TEXT PASSAGE =>
━━━
My impression has been that the French ran a kind of "point forward" offense when Parker was out, so it was nevery quite clear if Diaw or Rigaudeau was the point guard; but either way Diaw had a 7 assists against Bosnia. Against Slovenia Diaw had only 3 assists, but Parker had only 1.

Diaw's only real chance at getting serious minutes is at the point. Reports are that he is does a decent job of it, but of course it is hard to translate his Hawks/France experience to whether he can run the Suns' half court pick and roll. None the less, there are some obvious advantages in having a 6'8" point guard in making entry passes to the post.


----------



## drummer (Sep 19, 2005)

From what I hear, the suns have had their eye on this guy since he was drafted. I guess they were even interested in drafting him if they had the chance. 

Everything I've ever read about Diaw is he is a complete team player, which should work out well in Phx since they have Marion, Amare and Nash. All they need are role players that do all the little things to round out this team. Defense, rebounding, passing. Players that can run and finish well. That's what they got in Diaw.


----------



## xtf (Jun 20, 2003)
━━━
STORED RECORDS =>
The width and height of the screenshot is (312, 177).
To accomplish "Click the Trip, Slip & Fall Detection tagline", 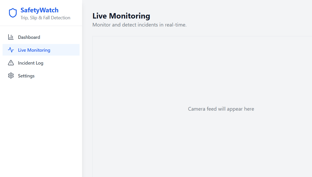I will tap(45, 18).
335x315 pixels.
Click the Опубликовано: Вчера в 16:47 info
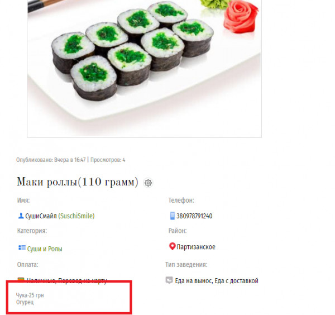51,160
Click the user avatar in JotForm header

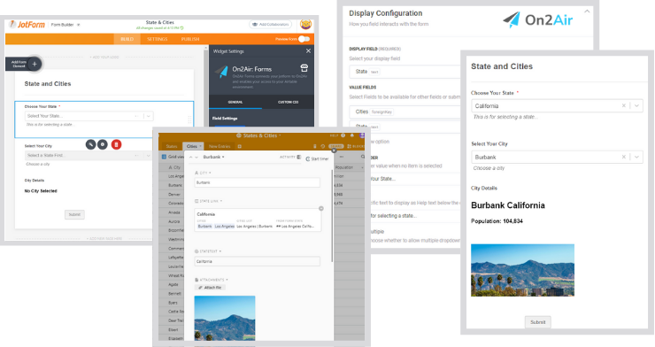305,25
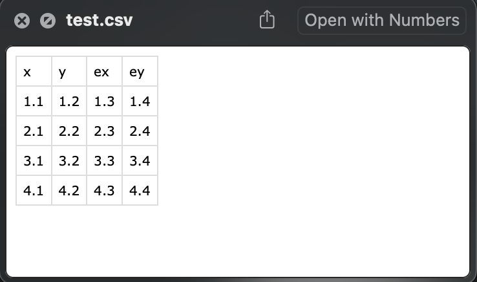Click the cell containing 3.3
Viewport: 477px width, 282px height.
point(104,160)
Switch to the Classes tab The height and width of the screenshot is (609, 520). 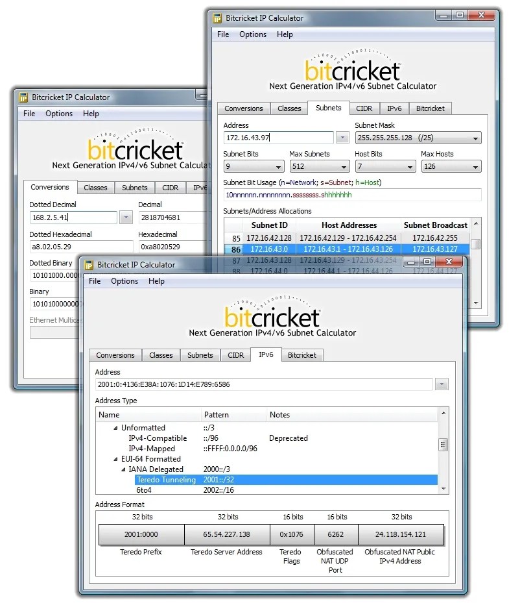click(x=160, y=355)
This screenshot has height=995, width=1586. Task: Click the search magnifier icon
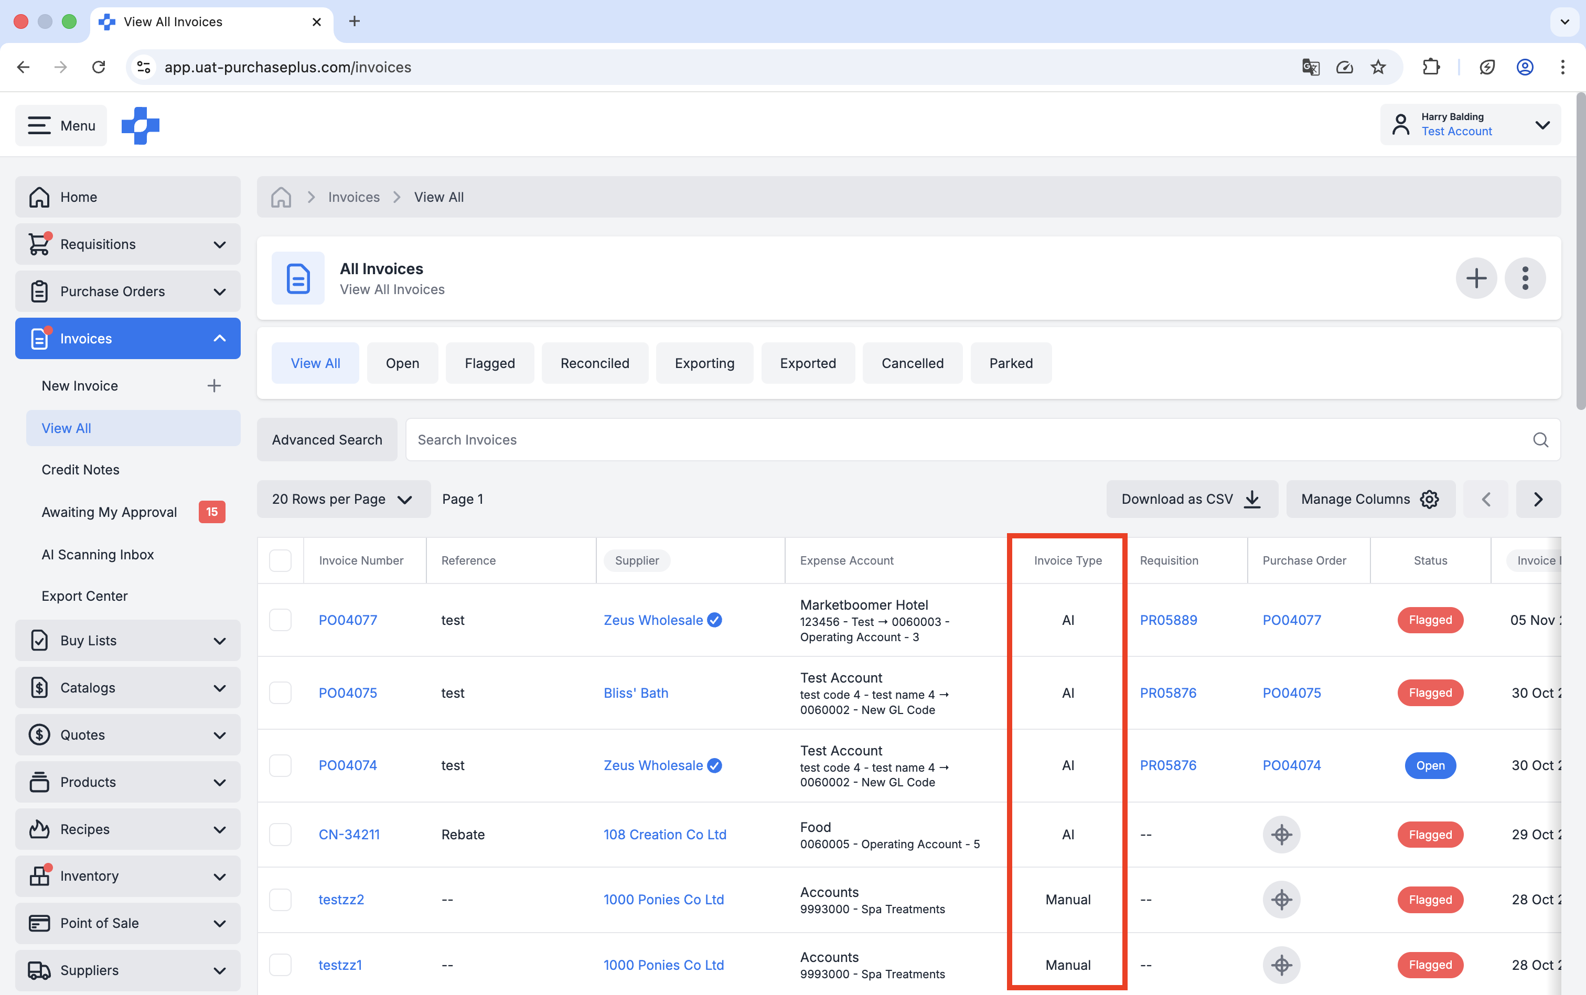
━━━
PROBLEMS =>
- 1) In the forum thread about Diaw, swap "Phx" for "Phoenix" and write out the passage from "From what I" to "got in Diaw.".
- 2) Continue the forum thread about Diaw from the point where it ends.
The lines are separate material with no connection to the forum thread about Diaw.

FINAL ANSWERS =>
- 1)
From what I hear, the suns have had their eye on this guy since he was drafted. I guess they were even interested in drafting him if they had the chance. 

Everything I've ever read about Diaw is he is a complete team player, which should work out well in Phoenix since they have Marion, Amare and Nash. All they need are role players that do all the little things to round out this team. Defense, rebounding, passing. Players that can run and finish well. That's what they got in Diaw.

- 2)
and thats exactly what Diaw likes to do.He just takes so many shoots with France because no one else takes them. He prefers to finish a game without taking any shoot but having 5 assists, 5 rebounds, 3 steals and 2 blocks.


----------



## Sham (Dec 2, 2002)

Diaw is a tall rangy player with a large skill set. He has the skills to play all three backcourt positions. But you will quickly find he is the most unaggressive player of all time. And boy is it annoying.


----------



## azirishmusic (Feb 25, 2004)

JJ had similar complaints his first couple of years. Everyone complained about his confidence. Of course once he found his confidence he was upset that he wasn't immediately perceived as a superstar. :boohoo: 

One key factor for Boris playing on the Suns is that he thrives in the open court. That should help his confidence quite a bit.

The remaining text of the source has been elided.